# Remote Control Switch



## Karson (May 9, 2006)

Great Al. I was wondering if you bought it locally.

That should work great for a vacuum and a sander. Use the remote to turn them on and off.


----------



## Milo (Apr 24, 2009)

My wife got me this for Christmas. I LOVE it. I have my air handler and ceiling air filter hooked up and love the convenience.

Highly recommended.


----------



## dustyal (Nov 19, 2008)

Karson, I got it at the Black and Decker Outlet on route 1. Even those this switch was Stanley, it was not eligible for their 20% off $20 purchase of Stanley tools and hardware… ugh.

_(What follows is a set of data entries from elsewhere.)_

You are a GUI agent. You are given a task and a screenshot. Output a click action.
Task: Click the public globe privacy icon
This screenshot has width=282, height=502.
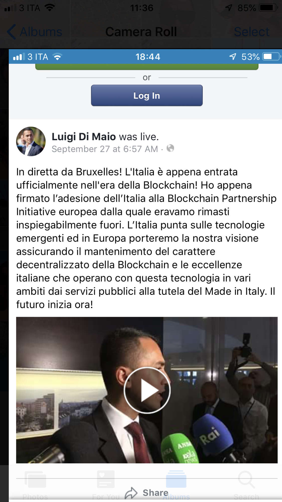click(x=170, y=148)
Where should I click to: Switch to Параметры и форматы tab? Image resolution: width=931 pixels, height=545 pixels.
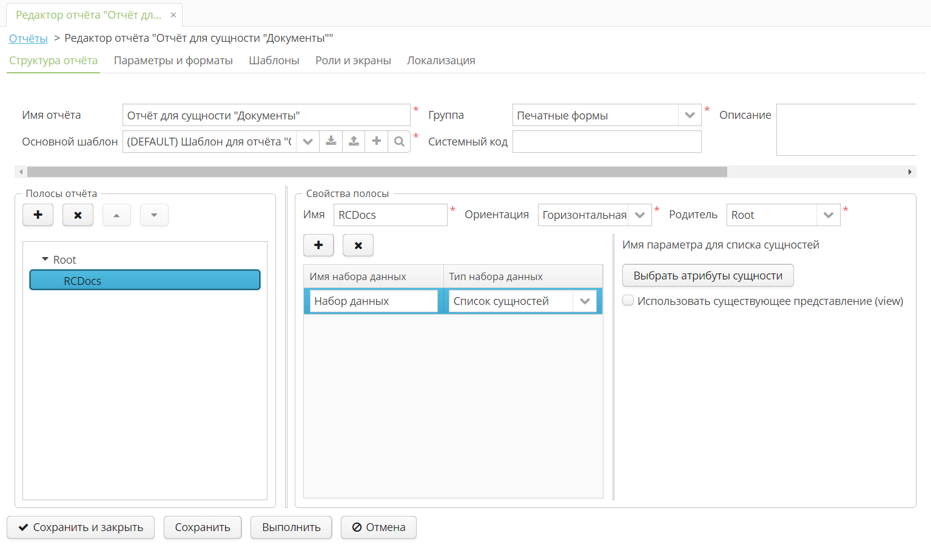coord(173,61)
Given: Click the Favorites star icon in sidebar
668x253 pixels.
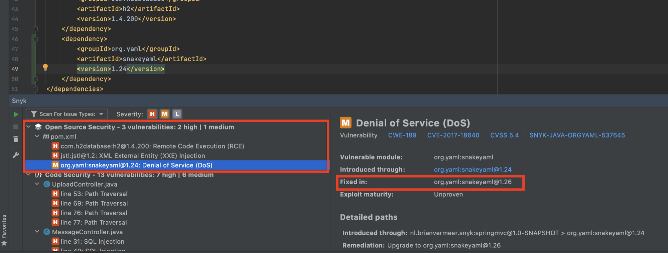Looking at the screenshot, I should click(x=4, y=243).
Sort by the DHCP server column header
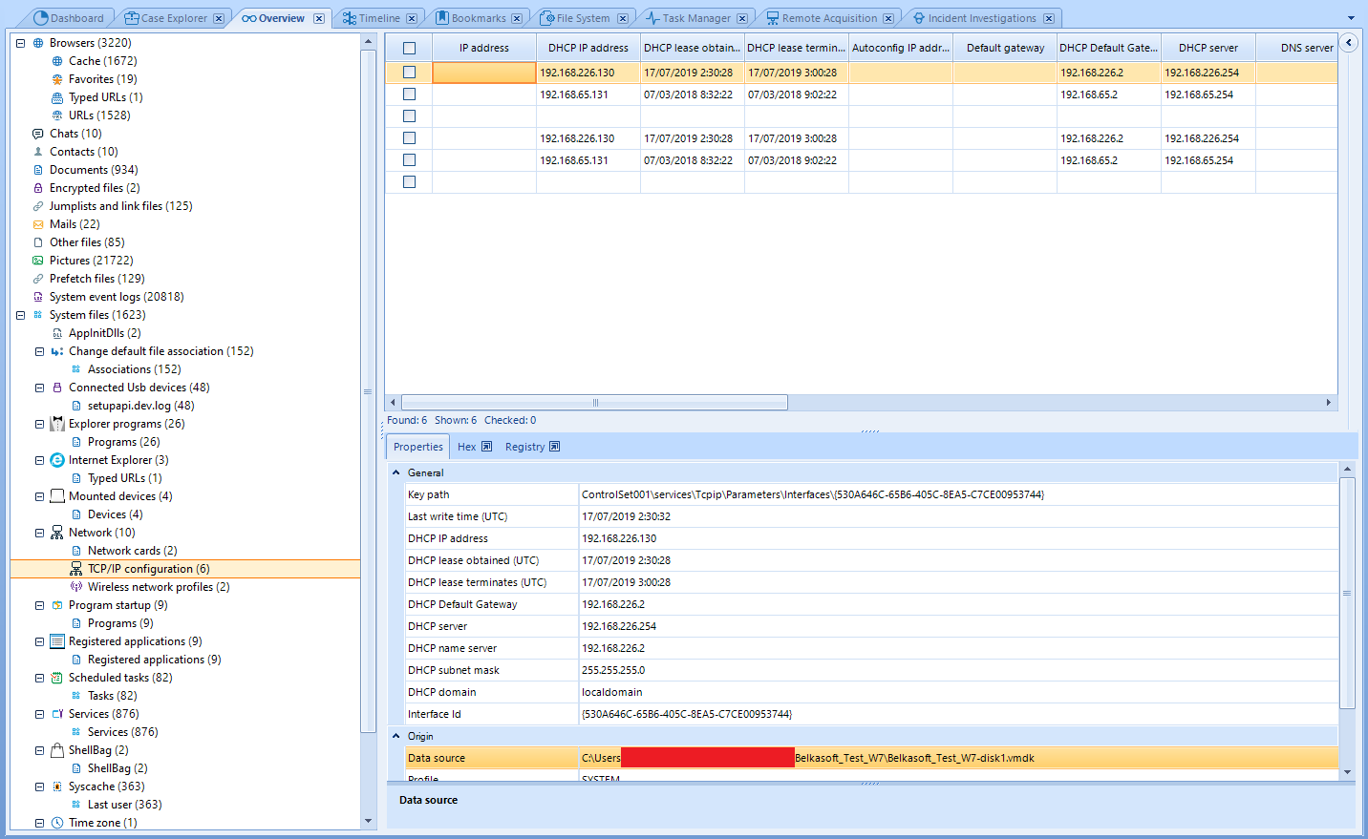Viewport: 1368px width, 839px height. coord(1208,48)
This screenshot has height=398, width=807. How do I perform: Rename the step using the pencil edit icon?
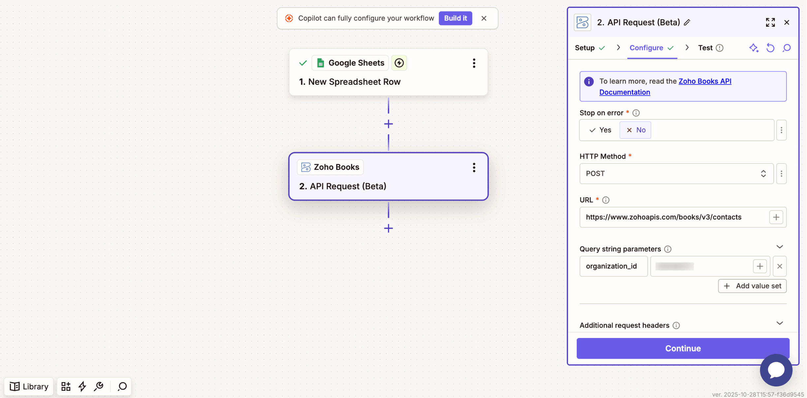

I wanted to stop in at the Direct Tools Factory Outlet next door to use that 20% coupon that was burning a hole in my pocket… but I got nothing there.


----------



## clieb91 (Aug 17, 2007)

Thanks for the post Al, I have been looking for a smaller switch for my vacuum or dust collector. This may be just the ticket.

CtL


----------



## Milo (Apr 24, 2009)

Just to add, I keep the key fob attached to my table saw fence handle for easy access and so I won't loose it.


----------



## dfisher (Mar 4, 2012)

thanks al i have been looking for one with bigger amps i will check in to it


----------